*** Opening of STUDY TEXT ***

When you are injured at work and deemed eligible for benefit payments, you have the option of requesting a lump sum settlement instead of weekly or periodic payments. This is a decision that should not be taken lightly. As experienced Massachusetts workers’ compensation lawyers, we have guided many injured workers through the claims process and helped them determine a strategy to maximize their recovery.
In a recent appellate opinion, the court considered whether accepting a lump sum payment affects the injured employee’s ability to appeal the amount of benefits awarded to the employee. The employee in the case was a materials handler who suffered an injury to his left arm while working. After filing a workers’ compensation claim with his employer’s insurer, the man received weekly benefit payments based on a $400 average weekly wage for a specific period of time. During the next four years, the employee changed jobs many times and eventually took work at a stable. He also claimed that his prior work injury still caused him pain. He did not suffer a new workplace injury but instead sought medical treatment. He eventually ceased working and did not return to work as a result of the pain he was experiencing. When he ceased working, his average weekly wage was determined to be $265. The worker filed a new claim for benefits, and the original insurer that provided benefit payments joined the action. The insurer claimed that the new job that the worker held created the basis for a new work injury.
The employee underwent a neutral examination by a doctor, and the doctor’s report was admitted as evidence in the new claim. The parties were also allowed to submit additional evidence, due to the complex medical issues in the case. Considering the report and the parties’ evidence, the judge concluded that while the employee was totally disabled at first, he was now capable of performing light-duty work. Based on this, he was awarded total disability benefits from the date that he ceased working and ongoing. The judge also determined that the man could earn roughly $64 per week and that his average weekly wage was $265. At the conclusion of this hearing, the worker requested a lump sum settlement from the insurer. He then filed an appeal.

*** Close of STUDY TEXT ***
*** Opening of EXCERPTED RECORDS ***

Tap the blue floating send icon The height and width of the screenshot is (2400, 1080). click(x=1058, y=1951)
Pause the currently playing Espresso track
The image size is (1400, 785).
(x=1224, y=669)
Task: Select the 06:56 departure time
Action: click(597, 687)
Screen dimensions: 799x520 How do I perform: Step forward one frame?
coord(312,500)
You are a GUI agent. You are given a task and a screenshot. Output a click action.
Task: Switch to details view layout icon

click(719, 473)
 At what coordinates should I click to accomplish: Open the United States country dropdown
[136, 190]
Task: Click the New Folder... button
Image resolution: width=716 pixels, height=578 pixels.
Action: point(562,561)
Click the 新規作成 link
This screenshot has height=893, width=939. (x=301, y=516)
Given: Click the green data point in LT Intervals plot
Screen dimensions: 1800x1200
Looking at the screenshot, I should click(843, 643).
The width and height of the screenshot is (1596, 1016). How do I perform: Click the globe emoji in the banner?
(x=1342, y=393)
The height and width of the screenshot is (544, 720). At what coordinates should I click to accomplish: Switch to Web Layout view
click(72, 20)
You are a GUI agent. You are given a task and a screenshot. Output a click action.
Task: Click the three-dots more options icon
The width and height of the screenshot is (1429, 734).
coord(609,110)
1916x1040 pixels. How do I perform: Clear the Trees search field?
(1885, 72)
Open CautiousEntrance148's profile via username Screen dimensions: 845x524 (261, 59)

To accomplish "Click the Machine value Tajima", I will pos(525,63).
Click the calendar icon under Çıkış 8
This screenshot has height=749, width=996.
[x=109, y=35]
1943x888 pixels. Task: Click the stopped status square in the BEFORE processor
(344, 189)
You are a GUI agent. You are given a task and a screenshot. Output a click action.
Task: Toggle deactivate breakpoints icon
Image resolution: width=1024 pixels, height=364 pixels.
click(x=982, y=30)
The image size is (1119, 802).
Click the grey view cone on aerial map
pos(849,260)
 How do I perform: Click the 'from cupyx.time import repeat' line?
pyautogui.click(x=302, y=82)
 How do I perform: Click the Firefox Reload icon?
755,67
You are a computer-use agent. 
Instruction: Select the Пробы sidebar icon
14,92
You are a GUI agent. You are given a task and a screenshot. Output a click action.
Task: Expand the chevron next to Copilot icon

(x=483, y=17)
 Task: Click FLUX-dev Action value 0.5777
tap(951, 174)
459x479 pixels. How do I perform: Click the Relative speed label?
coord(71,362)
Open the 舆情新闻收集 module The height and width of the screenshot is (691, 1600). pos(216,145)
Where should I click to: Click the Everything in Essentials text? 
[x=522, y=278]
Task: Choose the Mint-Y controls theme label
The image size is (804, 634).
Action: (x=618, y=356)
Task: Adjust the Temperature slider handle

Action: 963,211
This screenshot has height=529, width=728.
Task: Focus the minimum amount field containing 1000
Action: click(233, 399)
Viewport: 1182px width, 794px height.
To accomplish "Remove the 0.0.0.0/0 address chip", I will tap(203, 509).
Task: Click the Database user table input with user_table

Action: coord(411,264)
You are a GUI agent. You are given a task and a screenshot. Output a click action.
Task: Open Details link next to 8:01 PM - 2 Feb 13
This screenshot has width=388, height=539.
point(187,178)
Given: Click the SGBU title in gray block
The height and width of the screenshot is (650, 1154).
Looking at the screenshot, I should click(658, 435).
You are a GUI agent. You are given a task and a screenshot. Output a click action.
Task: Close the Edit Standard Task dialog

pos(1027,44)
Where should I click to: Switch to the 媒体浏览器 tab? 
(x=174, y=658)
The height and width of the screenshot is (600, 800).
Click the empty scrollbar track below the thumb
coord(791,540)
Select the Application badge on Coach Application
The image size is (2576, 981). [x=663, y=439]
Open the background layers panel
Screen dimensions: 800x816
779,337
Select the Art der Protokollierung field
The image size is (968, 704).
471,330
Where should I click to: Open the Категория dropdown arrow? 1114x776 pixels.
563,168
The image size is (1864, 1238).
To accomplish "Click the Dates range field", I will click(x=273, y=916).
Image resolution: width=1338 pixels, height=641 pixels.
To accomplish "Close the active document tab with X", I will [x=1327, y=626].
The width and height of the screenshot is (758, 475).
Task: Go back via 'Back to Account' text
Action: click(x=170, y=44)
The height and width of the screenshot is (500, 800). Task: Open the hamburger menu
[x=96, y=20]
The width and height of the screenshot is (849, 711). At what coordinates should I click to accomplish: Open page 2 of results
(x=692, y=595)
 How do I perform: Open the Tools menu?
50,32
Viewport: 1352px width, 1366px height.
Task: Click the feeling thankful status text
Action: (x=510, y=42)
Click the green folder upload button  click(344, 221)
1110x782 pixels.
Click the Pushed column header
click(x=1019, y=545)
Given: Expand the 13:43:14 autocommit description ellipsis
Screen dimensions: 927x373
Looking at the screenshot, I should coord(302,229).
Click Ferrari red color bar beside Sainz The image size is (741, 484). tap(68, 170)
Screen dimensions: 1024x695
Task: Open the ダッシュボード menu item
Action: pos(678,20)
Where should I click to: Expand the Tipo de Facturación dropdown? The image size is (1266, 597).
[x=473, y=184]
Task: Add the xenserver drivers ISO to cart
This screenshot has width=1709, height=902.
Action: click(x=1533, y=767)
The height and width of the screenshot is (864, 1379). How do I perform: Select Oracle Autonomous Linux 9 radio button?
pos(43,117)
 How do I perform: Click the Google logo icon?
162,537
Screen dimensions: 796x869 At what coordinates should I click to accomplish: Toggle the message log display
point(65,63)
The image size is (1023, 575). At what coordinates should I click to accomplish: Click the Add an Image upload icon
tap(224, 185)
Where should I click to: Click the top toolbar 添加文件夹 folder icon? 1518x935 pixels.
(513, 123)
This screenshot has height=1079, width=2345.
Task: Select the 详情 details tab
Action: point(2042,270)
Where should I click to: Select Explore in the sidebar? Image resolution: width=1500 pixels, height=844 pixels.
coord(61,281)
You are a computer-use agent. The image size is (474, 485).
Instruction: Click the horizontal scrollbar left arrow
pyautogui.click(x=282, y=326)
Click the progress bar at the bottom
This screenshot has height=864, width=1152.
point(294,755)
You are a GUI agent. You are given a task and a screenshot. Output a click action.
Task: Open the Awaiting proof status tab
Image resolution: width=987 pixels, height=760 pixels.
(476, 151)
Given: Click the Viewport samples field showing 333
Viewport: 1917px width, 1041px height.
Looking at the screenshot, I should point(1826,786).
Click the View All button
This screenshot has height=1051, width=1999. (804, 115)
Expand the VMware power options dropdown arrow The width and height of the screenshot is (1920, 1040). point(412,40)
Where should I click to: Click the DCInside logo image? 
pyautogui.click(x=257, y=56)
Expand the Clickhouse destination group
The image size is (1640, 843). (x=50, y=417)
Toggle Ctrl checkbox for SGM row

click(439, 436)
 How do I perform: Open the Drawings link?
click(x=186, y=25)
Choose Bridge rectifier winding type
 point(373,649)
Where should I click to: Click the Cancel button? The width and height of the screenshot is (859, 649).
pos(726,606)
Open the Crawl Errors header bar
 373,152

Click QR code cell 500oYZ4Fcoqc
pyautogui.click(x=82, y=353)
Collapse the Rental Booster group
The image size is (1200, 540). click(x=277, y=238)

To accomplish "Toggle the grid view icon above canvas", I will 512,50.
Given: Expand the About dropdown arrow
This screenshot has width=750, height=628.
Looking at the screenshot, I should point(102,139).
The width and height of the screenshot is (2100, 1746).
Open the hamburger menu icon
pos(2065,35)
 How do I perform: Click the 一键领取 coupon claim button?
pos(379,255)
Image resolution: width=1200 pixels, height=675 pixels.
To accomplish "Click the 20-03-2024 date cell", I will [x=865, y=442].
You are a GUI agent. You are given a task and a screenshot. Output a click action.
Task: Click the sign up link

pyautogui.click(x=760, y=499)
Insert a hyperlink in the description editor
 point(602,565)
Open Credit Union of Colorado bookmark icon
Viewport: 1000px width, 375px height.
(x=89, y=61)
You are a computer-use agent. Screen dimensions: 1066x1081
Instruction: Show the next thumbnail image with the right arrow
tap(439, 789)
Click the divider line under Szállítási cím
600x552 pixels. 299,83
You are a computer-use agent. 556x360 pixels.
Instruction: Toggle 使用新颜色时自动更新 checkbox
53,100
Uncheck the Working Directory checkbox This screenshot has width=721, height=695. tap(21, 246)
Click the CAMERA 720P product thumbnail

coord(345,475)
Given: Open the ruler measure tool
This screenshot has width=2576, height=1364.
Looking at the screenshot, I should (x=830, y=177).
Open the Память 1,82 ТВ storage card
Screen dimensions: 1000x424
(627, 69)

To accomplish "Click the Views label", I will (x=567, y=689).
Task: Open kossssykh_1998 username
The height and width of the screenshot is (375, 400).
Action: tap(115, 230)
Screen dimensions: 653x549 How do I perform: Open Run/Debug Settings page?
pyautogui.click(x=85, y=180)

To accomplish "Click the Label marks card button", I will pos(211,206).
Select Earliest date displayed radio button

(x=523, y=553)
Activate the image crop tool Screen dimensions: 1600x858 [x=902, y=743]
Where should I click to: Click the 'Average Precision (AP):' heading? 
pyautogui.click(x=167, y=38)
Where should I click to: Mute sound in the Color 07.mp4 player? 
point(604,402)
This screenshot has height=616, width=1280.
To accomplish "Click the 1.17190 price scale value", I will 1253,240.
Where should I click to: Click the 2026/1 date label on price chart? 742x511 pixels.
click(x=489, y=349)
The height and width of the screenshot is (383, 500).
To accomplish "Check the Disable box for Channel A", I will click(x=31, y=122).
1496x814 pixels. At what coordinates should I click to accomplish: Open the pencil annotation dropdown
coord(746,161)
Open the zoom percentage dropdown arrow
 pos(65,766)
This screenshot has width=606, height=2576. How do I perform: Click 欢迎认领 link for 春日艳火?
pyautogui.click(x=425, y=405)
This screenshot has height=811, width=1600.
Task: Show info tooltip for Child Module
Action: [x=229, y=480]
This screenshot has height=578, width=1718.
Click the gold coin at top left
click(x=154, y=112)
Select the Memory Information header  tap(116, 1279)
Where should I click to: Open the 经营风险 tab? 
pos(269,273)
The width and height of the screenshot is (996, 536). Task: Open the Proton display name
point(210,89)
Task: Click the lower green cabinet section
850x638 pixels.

*** Close of EXCERPTED RECORDS ***

### QUESTIONS
A. In the workers' compensation passage, rewrite the part starting with "The employee underwent" and going on through "filed an appeal.", putting "sedentary work" in place of "light-duty work".
B. Using the workers' compensation passage, mark each statement yes or no and quote the words that decide it: (i) The employee's original injury was to his right arm. (ii) The doctor's report from the neutral examination was admitted as evidence in the new claim. (iii) The judge set the employee's average weekly wage at $400.

### RESULTS OF THE EXERCISE
A.
The employee underwent a neutral examination by a doctor, and the doctor’s report was admitted as evidence in the new claim. The parties were also allowed to submit additional evidence, due to the complex medical issues in the case. Considering the report and the parties’ evidence, the judge concluded that while the employee was totally disabled at first, he was now capable of performing sedentary work. Based on this, he was awarded total disability benefits from the date that he ceased working and ongoing. The judge also determined that the man could earn roughly $64 per week and that his average weekly wage was $265. At the conclusion of this hearing, the worker requested a lump sum settlement from the insurer. He then filed an appeal.

B.
(i) No: "suffered an injury to his left arm while working"
(ii) Yes: "the doctor’s report was admitted as evidence in the new claim"
(iii) No: "his average weekly wage was $265"